(Data on locating visible targets)
################
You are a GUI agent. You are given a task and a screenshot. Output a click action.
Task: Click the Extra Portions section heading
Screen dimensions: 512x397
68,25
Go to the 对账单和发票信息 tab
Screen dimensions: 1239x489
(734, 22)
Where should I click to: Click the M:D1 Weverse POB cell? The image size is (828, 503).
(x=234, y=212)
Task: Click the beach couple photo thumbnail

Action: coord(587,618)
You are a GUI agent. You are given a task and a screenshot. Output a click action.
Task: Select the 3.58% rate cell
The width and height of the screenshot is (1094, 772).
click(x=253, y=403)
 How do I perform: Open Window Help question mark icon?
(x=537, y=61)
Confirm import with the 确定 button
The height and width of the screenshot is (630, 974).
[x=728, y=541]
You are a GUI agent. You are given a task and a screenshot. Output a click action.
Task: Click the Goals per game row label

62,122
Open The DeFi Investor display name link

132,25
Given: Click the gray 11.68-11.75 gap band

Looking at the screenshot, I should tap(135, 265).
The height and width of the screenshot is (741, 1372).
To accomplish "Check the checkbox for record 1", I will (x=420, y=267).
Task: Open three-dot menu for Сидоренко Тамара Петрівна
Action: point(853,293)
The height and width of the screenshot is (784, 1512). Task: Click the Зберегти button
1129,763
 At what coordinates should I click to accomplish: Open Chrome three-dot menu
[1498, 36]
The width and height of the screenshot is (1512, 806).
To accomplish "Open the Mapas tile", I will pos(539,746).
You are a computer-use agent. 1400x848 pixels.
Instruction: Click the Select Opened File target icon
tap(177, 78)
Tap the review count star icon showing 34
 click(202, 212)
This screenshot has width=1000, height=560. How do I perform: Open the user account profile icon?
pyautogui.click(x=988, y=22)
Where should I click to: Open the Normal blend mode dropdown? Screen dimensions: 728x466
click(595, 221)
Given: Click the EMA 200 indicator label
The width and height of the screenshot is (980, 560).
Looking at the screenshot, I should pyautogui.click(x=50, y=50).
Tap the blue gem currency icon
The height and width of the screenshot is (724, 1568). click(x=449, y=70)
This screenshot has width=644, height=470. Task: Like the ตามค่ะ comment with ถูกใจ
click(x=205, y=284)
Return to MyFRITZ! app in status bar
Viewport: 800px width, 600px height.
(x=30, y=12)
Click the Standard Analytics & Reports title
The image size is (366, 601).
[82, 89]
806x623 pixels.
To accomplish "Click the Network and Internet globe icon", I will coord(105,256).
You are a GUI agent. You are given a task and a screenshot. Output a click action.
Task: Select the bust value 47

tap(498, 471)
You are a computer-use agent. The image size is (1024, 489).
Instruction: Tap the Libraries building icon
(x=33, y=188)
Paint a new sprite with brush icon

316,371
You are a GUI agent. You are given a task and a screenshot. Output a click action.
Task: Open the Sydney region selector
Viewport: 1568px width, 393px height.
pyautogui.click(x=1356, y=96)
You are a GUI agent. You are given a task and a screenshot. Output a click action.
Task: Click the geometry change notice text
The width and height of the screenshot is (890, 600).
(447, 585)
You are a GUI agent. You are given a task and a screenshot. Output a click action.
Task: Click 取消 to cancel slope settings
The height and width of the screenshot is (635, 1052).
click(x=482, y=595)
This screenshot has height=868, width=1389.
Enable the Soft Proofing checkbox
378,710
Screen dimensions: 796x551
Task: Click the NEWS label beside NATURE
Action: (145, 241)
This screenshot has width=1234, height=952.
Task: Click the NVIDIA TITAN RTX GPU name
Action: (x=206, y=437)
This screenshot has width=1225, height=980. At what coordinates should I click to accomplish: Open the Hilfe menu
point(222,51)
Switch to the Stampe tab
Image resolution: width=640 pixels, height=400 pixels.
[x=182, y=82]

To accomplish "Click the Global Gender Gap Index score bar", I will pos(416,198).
################
## Work instructions
Copy out all of the records above line for line, without any changes.

## The result
You are a GUI agent. You are given a task and a screenshot. Output a click action.
Task: Click the Extra Portions section heading
Screen dimensions: 512x397
68,25
Go to the 对账单和发票信息 tab
Screen dimensions: 1239x489
(734, 22)
Where should I click to: Click the M:D1 Weverse POB cell? The image size is (828, 503).
(x=234, y=212)
Task: Click the beach couple photo thumbnail

Action: coord(587,618)
You are a GUI agent. You are given a task and a screenshot. Output a click action.
Task: Select the 3.58% rate cell
The width and height of the screenshot is (1094, 772).
click(x=253, y=403)
 How do I perform: Open Window Help question mark icon?
(x=537, y=61)
Confirm import with the 确定 button
The height and width of the screenshot is (630, 974).
[x=728, y=541]
You are a GUI agent. You are given a task and a screenshot. Output a click action.
Task: Click the Goals per game row label

62,122
Open The DeFi Investor display name link

132,25
Given: Click the gray 11.68-11.75 gap band

Looking at the screenshot, I should tap(135, 265).
The height and width of the screenshot is (741, 1372).
To accomplish "Check the checkbox for record 1", I will (x=420, y=267).
Task: Open three-dot menu for Сидоренко Тамара Петрівна
Action: point(853,293)
The height and width of the screenshot is (784, 1512). Task: Click the Зберегти button
1129,763
 At what coordinates should I click to accomplish: Open Chrome three-dot menu
[1498, 36]
The width and height of the screenshot is (1512, 806).
To accomplish "Open the Mapas tile", I will pos(539,746).
You are a computer-use agent. 1400x848 pixels.
Instruction: Click the Select Opened File target icon
tap(177, 78)
Tap the review count star icon showing 34
 click(202, 212)
This screenshot has width=1000, height=560. How do I perform: Open the user account profile icon?
pyautogui.click(x=988, y=22)
Where should I click to: Open the Normal blend mode dropdown? Screen dimensions: 728x466
click(595, 221)
Given: Click the EMA 200 indicator label
The width and height of the screenshot is (980, 560).
Looking at the screenshot, I should pyautogui.click(x=50, y=50).
Tap the blue gem currency icon
The height and width of the screenshot is (724, 1568). click(x=449, y=70)
This screenshot has width=644, height=470. Task: Like the ตามค่ะ comment with ถูกใจ
click(x=205, y=284)
Return to MyFRITZ! app in status bar
Viewport: 800px width, 600px height.
(x=30, y=12)
Click the Standard Analytics & Reports title
The image size is (366, 601).
[82, 89]
806x623 pixels.
To accomplish "Click the Network and Internet globe icon", I will coord(105,256).
You are a GUI agent. You are given a task and a screenshot. Output a click action.
Task: Select the bust value 47

tap(498, 471)
You are a computer-use agent. The image size is (1024, 489).
Instruction: Tap the Libraries building icon
(x=33, y=188)
Paint a new sprite with brush icon

316,371
You are a GUI agent. You are given a task and a screenshot. Output a click action.
Task: Open the Sydney region selector
Viewport: 1568px width, 393px height.
pyautogui.click(x=1356, y=96)
You are a GUI agent. You are given a task and a screenshot. Output a click action.
Task: Click the geometry change notice text
The width and height of the screenshot is (890, 600).
(447, 585)
You are a GUI agent. You are given a task and a screenshot. Output a click action.
Task: Click 取消 to cancel slope settings
The height and width of the screenshot is (635, 1052).
click(x=482, y=595)
This screenshot has height=868, width=1389.
Enable the Soft Proofing checkbox
378,710
Screen dimensions: 796x551
Task: Click the NEWS label beside NATURE
Action: (145, 241)
This screenshot has width=1234, height=952.
Task: Click the NVIDIA TITAN RTX GPU name
Action: (x=206, y=437)
This screenshot has width=1225, height=980. At what coordinates should I click to accomplish: Open the Hilfe menu
point(222,51)
Switch to the Stampe tab
Image resolution: width=640 pixels, height=400 pixels.
[x=182, y=82]

To accomplish "Click the Global Gender Gap Index score bar", I will pos(416,198).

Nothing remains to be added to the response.